Mahkemece; keşifte dinlenen mahalli bilirkişi ve davalı beyanından, taşınmazın köy tüzel kişiliğine ait otlakiye olup, tapusu ve vergi kaydı bulunmadığı, özel mülkiyete konu yerlerden olduğu ve 1978 yılında köy tüzel kişiliğinin zilyetliği fiili olarak şahıslara devrettiği, taşınmazın bu tarihten beri davacı tarafından kullanıldığı kamulaştırma bedelini ise davalının aldığı gerekçe gösterilerek davanın (köy tüzel kişiliği hakkında) kabulüne, Botaş yönünden reddine karar verilmiştir.
Keşifte dinlenen mahalli bilirkişi, dava konusu yerin “köy merası” olduğunu, davalı köy muhtarı ise köy merası değil “hayvan otlakiyesi” olarak kullanılmakta iken, 1980-1981 yıllarında o zamanın muhtarının yer göstermesi ile şahıslara verildiğini beyan etmişlerdir.
Mera Kanunu 3. maddesinde; otlak; “mera ile aynı niteliklere sahip yerlerdir” diye tanımlanmıştır.

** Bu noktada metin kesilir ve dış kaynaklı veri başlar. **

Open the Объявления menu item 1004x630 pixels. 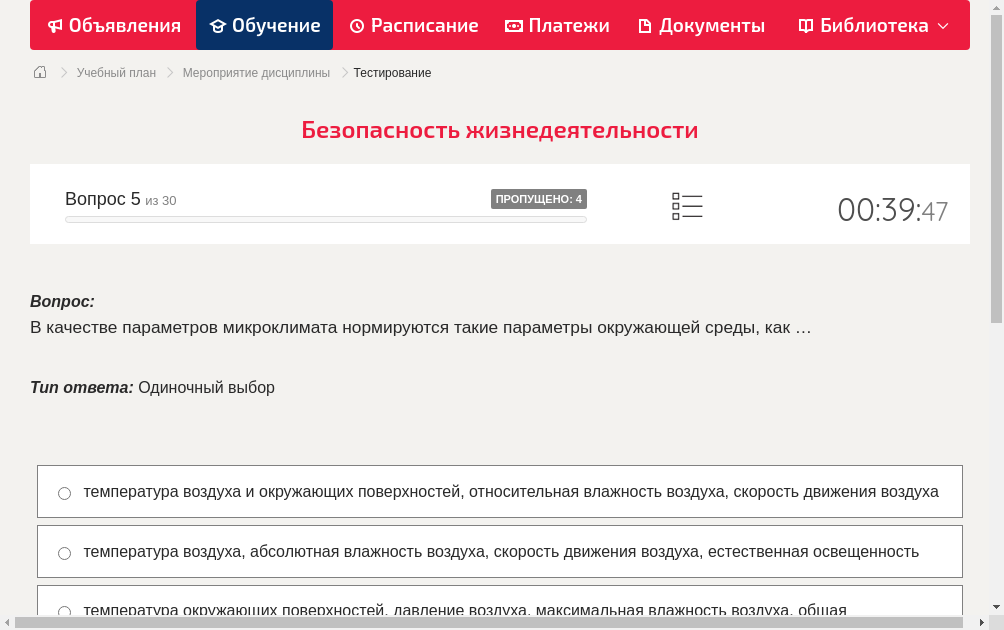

Bu nedenle özel mülkiyete konu edilemez, zamanaşımı ile iktisap edilemez.
Mahkemece nizalı gayrimenkulün yukarıda belirtilen hukuki durumu gözönünde bulundurulmadan, yazılı gerekçe ile karar verilmesi doğru görülmemiştir.

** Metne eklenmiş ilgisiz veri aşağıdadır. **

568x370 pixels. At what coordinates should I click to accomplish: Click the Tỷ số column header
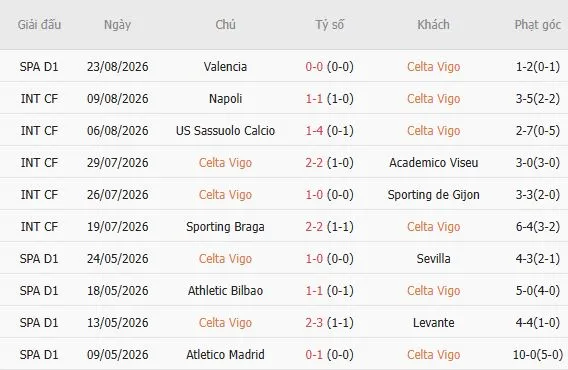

Sonuç: Bu itibarla yukarıda açıklanan esaslar gözönünde tutulmaksızın yazılı şekilde hüküm tesisi isabetsiz, temyiz itirazları bu nedenlerle yerinde olduğundan kabulü ile hükmün HUMK: nun 428. maddesi gereğince BOZULMASINA, 22.12.2005 tarihinde oybirliğiyle karar verildi.